Learn to manage humidity for your houseplants with Senior Horticulturist Leslie Hunter.
Humidity is a measurement of water vapor in the air (and is usually the culprit of bad hair days), but it’s very important to plants, especially houseplants. Houseplants appreciate a humidity level between 60 and 80%, which would be difficult to maintain for an entire house—even more in the winter when the heat is on.
Luckily, there are ways to keep both you and your plants happy without having thermostat wars.
How Leslie Created a Humidity House at the Garden:
A humidity house is an enclosed cabinet where humidity levels, light and temperatures can be maintained for specific plants. Learn how Leslie built one at the Garden.
- I first found an enclosed cabinet on Facebook Marketplace for a reasonable price, and then proceeded to convert it to my specific needs.
- It already came with small metal halide lights (these bulbs tend to create heat), and I also added some LED grow light strips in full spectrum (which are white instead of the blue or red you sometimes see).
- For air circulation, I used small-case cooling fans—normally used for computers—to help circulate the air within the cabinet.
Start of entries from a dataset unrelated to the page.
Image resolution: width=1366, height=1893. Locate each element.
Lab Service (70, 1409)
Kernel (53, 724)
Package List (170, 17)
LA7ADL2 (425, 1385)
Remember: We want humid air but not stagnant air, where fungi and bacteria would grow.
- To help create more humidity, I placed gravel trays in the bottom of the cabinet and filled them with water.
- The final step was placing the plants. By grouping my plants together, they create more humidity through transpiration.
If creating a humidity house is not plausible in your home, there are a few simple things you can do to help keep your plants happy:
- Group your plants together, as they create humidity through transpiration (plant “sweat”).
- Place plants on top of gravel trays filled with water.
- Use a humidifier inside the room with plants.
- Mist plants with room temperature water daily.
- Keep plants in more humid rooms of your house, like a kitchen or bathroom.
If you are not sure what humidity levels your plants need, consider the natural habitat of those plants. Plants from tropical locations—such as ferns, orchids, philodendrons, fiddle leaf figs, and air plants—will appreciate more moisture. Others, like succulents and cacti, need less.